- _取り組む課題_:
ロバーズ・ケーブ実験についての文章を読み、次の問いに答えてください。
1. 心理学では、人が対立する最大の理由は何だと考えられているか。
2. シェリフの実験はいつ、どこで行われたか。
3. 対立を解消するためにシェリフが作った状況の例は何か。

それ以外の方法が思いつかなかったお嬢さま。~名古屋心療内科マンガ



◆人が対立する最大の理由

人間関係がうまくいかないとき、
私たちはつい「相手が悪い」「分かり合えない」と考えてしまいます。

でも心理学では、
人が対立する最大の理由は「性格」ではなく「状況」だと考えられています。

そのことを、とても分かりやすく示した有名な実験があります。

◆ ロバーズ・ケーブ実験が教えてくれること

1950年代、社会心理学者のムザファー・シェリフは、
アメリカで行われたサマーキャンプを使って、ある実験を行いました。

参加者は、特別な問題のない普通の少年たち。
彼らを二つのグループに分け、それぞれ別々に生活させました。

最初は仲良く過ごしていた少年たちも、
「どちらのグループが勝つか」という競争を始めると、
次第に相手を見下し、悪口を言い、敵意を向けるようになります。

つまり、人は
競争させられるだけで、簡単に対立する
ということが分かったのです。

◆ 対立はどうすれば解消できるのか?

では、仲が悪くなった二つのグループを、
どうすれば元に戻せるのでしょうか。

シェリフが行ったのは、
「話し合い」や「仲良くしなさい」という指導ではありませんでした。

代わりに用意したのは、
どちらか一方だけでは解決できない問題です。

たとえば――
キャンプ全体の水道が壊れてしまい、
両グループが協力しなければ修理できない状況を作りました。

すると少年たちは、
「相手をやっつける」ことよりも
「一緒に問題を解決する」ことに意識を向け始めます。

- _データ行_:

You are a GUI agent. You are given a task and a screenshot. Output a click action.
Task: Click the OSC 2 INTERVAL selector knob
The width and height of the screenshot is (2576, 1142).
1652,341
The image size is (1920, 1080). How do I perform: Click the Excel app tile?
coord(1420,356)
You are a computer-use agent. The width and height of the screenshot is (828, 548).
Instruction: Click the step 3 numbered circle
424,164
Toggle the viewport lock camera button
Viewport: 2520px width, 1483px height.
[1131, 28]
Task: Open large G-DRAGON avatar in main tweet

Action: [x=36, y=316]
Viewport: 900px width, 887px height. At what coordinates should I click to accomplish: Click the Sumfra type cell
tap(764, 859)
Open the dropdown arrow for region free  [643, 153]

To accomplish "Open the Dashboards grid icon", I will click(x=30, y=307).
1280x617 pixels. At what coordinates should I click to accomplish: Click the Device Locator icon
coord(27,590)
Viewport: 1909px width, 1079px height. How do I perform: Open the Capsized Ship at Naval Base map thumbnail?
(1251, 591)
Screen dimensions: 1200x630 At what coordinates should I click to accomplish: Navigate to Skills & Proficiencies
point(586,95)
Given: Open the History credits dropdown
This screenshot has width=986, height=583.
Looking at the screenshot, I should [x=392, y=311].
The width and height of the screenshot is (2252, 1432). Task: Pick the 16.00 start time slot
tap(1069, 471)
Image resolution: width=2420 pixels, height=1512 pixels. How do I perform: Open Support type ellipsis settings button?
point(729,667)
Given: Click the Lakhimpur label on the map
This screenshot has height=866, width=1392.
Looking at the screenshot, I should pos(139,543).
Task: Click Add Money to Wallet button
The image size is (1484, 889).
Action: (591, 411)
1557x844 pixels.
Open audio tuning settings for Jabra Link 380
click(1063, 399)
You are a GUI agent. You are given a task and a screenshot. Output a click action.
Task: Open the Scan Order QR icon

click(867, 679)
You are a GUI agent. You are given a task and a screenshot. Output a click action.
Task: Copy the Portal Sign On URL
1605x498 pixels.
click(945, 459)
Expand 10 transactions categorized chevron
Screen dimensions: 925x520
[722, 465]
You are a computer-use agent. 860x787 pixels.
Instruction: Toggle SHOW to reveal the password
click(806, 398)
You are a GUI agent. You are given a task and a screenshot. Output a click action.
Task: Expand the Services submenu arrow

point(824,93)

- _この課題の解答_:
1. 「性格」ではなく「状況」だと考えられている。
2. 1950年代に、アメリカで行われたサマーキャンプで行われた。
3. キャンプ全体の水道が壊れてしまい、両グループが協力しなければ修理できない状況。